Auf dem Weg zur Identifizierung anderer Mechanismen
Diese Ergebnisse deuten darauf hin, dass die Dopaminproduktion wahrscheinlich nicht die Hauptantriebskraft für Impulsivität oder Anfälligkeit für Kokainkonsum ist. Sie widersprechen auch der Annahme, dass der Kokainkonsum die Fähigkeit zur Dopaminproduktion direkt reduzieren könnte.

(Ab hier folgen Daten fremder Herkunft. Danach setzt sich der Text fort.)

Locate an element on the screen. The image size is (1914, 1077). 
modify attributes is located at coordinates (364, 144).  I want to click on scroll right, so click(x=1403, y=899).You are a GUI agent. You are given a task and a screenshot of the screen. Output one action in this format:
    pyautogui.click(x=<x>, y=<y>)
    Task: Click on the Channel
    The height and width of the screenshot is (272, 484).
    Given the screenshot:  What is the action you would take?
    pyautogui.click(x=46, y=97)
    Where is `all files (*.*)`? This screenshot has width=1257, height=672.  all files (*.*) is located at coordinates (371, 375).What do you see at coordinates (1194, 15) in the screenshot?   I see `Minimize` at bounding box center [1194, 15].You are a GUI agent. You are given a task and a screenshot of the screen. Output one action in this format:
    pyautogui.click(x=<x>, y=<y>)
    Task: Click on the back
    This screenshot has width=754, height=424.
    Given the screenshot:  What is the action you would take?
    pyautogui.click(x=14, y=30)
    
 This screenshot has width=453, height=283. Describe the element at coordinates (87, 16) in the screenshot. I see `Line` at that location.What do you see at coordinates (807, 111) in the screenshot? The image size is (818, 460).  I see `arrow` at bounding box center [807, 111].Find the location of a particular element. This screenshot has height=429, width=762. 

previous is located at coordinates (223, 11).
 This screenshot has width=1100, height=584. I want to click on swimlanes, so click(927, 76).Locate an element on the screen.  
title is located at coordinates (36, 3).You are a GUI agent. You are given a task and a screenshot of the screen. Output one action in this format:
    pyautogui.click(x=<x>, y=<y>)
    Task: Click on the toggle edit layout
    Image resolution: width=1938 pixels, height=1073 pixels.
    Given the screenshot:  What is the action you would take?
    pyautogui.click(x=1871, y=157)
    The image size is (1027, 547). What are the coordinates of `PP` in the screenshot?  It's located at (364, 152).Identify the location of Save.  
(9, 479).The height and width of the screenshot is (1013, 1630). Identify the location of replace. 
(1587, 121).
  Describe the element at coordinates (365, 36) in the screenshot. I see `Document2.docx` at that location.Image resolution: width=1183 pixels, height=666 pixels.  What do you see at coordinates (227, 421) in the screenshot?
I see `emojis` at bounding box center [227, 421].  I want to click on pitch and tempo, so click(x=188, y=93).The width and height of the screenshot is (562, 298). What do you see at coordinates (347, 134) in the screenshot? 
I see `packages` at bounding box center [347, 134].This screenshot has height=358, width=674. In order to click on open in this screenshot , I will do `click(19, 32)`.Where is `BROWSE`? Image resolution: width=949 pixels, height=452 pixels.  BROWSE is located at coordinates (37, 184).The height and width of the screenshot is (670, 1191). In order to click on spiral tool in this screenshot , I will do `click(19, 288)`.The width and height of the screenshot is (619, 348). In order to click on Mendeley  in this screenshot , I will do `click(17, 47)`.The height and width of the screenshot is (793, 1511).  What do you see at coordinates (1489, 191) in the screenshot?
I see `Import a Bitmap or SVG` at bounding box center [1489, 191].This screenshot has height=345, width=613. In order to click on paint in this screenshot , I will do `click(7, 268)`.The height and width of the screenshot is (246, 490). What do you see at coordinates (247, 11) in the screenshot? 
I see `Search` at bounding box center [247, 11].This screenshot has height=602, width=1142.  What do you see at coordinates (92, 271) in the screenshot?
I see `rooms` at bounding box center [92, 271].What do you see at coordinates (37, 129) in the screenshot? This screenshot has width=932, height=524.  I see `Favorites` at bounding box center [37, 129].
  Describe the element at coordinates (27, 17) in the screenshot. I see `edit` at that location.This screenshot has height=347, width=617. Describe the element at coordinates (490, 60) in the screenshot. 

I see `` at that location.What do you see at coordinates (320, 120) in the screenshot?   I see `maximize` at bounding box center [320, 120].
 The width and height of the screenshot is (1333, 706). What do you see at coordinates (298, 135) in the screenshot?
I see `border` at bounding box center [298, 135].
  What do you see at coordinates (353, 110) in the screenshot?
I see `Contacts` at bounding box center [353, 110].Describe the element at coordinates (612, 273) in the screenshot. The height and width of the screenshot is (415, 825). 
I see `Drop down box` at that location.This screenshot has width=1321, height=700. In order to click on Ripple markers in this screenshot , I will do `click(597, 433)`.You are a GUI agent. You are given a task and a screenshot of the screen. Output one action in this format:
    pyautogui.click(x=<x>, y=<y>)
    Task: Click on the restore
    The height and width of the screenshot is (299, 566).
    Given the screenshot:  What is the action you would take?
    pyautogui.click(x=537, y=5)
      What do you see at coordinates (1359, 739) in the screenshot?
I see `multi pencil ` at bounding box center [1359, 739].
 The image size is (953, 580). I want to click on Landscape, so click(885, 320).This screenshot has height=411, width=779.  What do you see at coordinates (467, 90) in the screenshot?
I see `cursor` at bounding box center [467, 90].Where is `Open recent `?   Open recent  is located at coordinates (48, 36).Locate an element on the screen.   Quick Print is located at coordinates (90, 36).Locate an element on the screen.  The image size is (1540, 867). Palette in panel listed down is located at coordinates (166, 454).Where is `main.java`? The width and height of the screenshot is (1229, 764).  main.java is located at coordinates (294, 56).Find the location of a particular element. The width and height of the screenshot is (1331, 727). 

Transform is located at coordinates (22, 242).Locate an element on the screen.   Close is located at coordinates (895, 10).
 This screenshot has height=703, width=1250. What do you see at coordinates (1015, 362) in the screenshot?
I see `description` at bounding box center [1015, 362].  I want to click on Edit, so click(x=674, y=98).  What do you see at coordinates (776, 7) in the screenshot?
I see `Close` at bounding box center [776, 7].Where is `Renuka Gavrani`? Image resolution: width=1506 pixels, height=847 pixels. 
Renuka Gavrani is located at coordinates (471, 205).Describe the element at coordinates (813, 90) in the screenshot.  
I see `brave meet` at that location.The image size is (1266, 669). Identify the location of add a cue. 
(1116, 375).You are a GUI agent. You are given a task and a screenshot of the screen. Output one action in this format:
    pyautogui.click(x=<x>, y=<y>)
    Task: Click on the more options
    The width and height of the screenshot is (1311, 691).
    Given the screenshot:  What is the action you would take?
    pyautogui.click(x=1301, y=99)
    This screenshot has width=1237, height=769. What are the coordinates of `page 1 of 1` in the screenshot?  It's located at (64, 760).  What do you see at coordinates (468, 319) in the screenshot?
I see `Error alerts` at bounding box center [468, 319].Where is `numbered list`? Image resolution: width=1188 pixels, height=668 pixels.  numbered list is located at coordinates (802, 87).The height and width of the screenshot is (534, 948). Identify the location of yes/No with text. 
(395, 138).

Diese Arbeiten stellen einen bedeutenden Fortschritt in der Forschung über Drogenmissbrauch dar. Sie öffnen die Tür zur Erforschung anderer Mechanismen, die die Anfälligkeit für Drogen erklären können. ’Diese Variation der Anfälligkeit könnte mit der relativen Reaktionsfähigkeit der dopaminergen Neuronen zusammenhängen, so dass bestimmte Reize, einschließlich Drogen, bei impulsiveren Tieren stärker hervortreten’, meinen die Forscherinnen. Das Team setzt seine Arbeit derzeit fort, um zu untersuchen, wie die Mechanismen, die die Reaktivität der dopaminergen Neuronen steuern, die Anfälligkeit für Drogenmissbrauch beeinflussen.